Facebook Not Moving Up IPO Due to SEC Investigation
Yesterday, we discovered that Facebook is facing potential scrutiny and an investigation by the Securities and Exchange Commission over the trading of their private stocks. As the company has been seeing a lot of such trading and they’re currently privately traded, this allows them to hide a great deal of their inner workings from the rest of the market as well as from investors who trade those stocks. This behavior, however, cannot last forever; once a company starts allowing a certain amount of trading, the SEC requires that they walk out into the light of day and show everything what’s going on in order to help curb dark dealings in back alleyways.
Dan Primack from Fortune Magazine pontificates about a theory that if the SEC investigation forces this trading out into public view, Facebook might as well make IPO. Even though Mark Zuckerberg has said that they won’t be making IPO until 2012.
Here’s the “IPO” theory: Once Facebook no longer is allowed to keep its financial data private, it might as well go public.
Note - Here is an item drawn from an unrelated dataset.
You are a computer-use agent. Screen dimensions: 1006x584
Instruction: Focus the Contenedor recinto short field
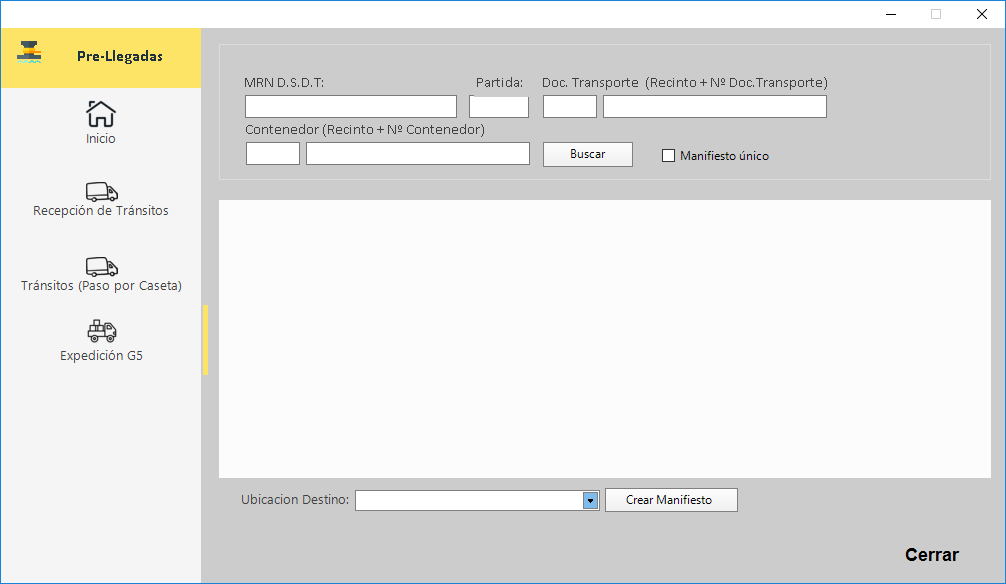tap(272, 154)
This theory basically plays into the “paranoid Zuckerberg” meme, in which his privacy is tantamount but yours is expendable. Moreover, Facebook will be subject to costly regulations like Sarbanes-Oxley, which could be offset by public offering proceeds.
Let me (literally) count the reasons that B doesn’t necessarily follow A:
- Plenty of companies are forced to disclose financial information, but nonetheless choose to remain private. For example, virtually any company owned by private equity firms, but whose debt is publicly-traded.
- I cannot imagine that Facebook is not already in regulatory compliance (or damn close), even though it doesn’t yet need to be. The company hired David Ebersman from Genentech more than a year ago to be its CFO, to get its financial records in order. The incremental cost increase of needing to provide his work to the SEC will be minimal.
- There are many benefits to being private, besides keeping financial data secret. As a private company, Facebook needn’t meet quarterly earnings projections. It needn’t meet regularly with bank analysts. Or with hedge funds. It also will be better able to keep quiet about non-financial events, such as product strategy and competitive pressures.
To be clear, I’m not saying that Facebook won’t go public soon. After all, “someday” could always be today (or tomorrow).
It comes down to that while there may be some apparent shady dealings going on with the private trading of Facebook’s shares, chances are it won’t amount to much. It is apparent that Facebook has been attempting to curb this sort of trading already by locking down new private shares and the investigation itself will not make their financial information public. Only if the SEC finds nefarious motions within the trades will that happen anyway.
We could still see Facebook go IPO sooner rather than later, but we haven’t heard the reasons why Zukerburg and copany want to wait until 2012 yet, just that they intend to.
When that day comes, we’ll be on top of it.